After generating the inducible transgenic lines, it is essential to carefully characterize them before conducting any experiments. A convenient approach for examining expression pattern and inducibility is to include a reporter gene in the same transgenic construct. This can be done by using a bidirectional inducible promoter, which contains two oppositely oriented CMV minimum promoters adjacent to the shared TRE sequences [77].

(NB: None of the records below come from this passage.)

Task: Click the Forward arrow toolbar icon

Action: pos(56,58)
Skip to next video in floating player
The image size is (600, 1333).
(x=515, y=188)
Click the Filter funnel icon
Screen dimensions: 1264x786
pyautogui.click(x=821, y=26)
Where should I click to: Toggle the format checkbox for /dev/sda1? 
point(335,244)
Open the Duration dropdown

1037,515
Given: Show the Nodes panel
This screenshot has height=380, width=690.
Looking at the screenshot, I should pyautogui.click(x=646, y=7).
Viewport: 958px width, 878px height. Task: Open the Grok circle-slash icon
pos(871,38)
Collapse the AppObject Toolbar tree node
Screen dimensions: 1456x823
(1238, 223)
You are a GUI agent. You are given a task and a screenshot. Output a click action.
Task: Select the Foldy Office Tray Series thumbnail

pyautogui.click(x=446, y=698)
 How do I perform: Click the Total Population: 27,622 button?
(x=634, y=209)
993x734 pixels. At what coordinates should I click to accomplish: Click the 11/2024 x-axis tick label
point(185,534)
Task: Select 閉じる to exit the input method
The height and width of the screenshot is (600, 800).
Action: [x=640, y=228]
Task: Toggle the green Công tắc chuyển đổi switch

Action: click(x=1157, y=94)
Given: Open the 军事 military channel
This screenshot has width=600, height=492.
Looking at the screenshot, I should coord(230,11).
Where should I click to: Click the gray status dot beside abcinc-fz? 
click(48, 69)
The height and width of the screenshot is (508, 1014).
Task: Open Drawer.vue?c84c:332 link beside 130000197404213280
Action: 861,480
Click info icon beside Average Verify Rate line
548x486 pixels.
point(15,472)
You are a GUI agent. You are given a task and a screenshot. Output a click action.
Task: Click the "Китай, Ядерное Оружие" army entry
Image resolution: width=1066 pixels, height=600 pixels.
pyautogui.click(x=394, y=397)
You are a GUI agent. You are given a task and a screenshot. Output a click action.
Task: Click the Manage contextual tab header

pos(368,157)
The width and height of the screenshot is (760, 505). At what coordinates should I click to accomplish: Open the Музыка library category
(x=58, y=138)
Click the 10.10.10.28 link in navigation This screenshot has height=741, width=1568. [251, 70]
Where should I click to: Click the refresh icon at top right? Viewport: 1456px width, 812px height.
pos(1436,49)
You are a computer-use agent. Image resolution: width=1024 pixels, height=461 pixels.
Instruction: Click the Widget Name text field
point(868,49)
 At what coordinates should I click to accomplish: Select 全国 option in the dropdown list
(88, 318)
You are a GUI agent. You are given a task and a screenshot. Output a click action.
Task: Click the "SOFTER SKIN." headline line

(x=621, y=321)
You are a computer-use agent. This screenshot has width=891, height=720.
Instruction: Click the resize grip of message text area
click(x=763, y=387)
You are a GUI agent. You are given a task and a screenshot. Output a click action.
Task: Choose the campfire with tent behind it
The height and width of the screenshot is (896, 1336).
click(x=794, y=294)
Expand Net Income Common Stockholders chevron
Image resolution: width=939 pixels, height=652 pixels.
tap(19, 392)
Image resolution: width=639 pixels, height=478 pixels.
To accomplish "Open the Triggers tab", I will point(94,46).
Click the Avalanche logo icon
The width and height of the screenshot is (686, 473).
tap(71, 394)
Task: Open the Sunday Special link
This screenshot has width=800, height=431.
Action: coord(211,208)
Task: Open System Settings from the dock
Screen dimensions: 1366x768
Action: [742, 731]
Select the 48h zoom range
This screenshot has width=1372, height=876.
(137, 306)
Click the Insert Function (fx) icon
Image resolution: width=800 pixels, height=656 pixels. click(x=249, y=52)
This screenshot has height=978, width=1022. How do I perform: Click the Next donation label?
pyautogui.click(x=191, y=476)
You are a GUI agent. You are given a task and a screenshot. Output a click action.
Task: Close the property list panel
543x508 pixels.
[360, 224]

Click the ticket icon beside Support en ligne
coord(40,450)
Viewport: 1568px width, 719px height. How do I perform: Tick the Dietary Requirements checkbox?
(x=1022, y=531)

The conditional system described in the previous section and the inducible systems described here can be combined to create inducible conditional systems. Schonig et al. [78] reported that a tetracycline-inducible Cre transgene line can be successfully generated, but some other studies [79] have had trouble generating efficient tetracycline-inducible Cre lines. Because the tetracycline-inducible system itself requires two mouse lines, when they are further crossed to the conditional knockout/knockin mouse line, breeding and genotyping become very complicated. Therefore, the tamoxifen-inducible system is often adopted for achieving inducible recombinase transgene expression. In this case, the Cre protein is fused to a modified estrogen receptor (ER) protein. Depending on the presence or absence of estrogen analogs, particularly tamoxifen or 4-hydroxy (OH) tamoxifen, ER can drag the recombinase in and out of cell nuclei [80]. In the absence of tamoxifen, the Cre–ER fusion proteins stay in the cytoplasm. Upon tamoxifen administration, tamoxifen binds to ER to cause a conformational change in the receptor and result in transport of the Cre–ER fusion protein into the nucleus. Because Cre needs to be located in the cell nucleus to perform its function of mediating homologous recombination between two loxP sites, its activity can be effectively turned on and off by tamoxifen. Several versions of Cre–ER fusion proteins are currently available, and CreERT2 appears to be the most sensitive variant to date. Hunter et al. [81] created the FLPeERT2 fusion gene, which can be used for inducibly removing sequences flanked by FRTs. Besides ER, the progesterone receptor (PR) can also be fused to Cre recombinase to create a Cre–PR fusion protein, which can be induced by the synthetic steroid RU486 [82].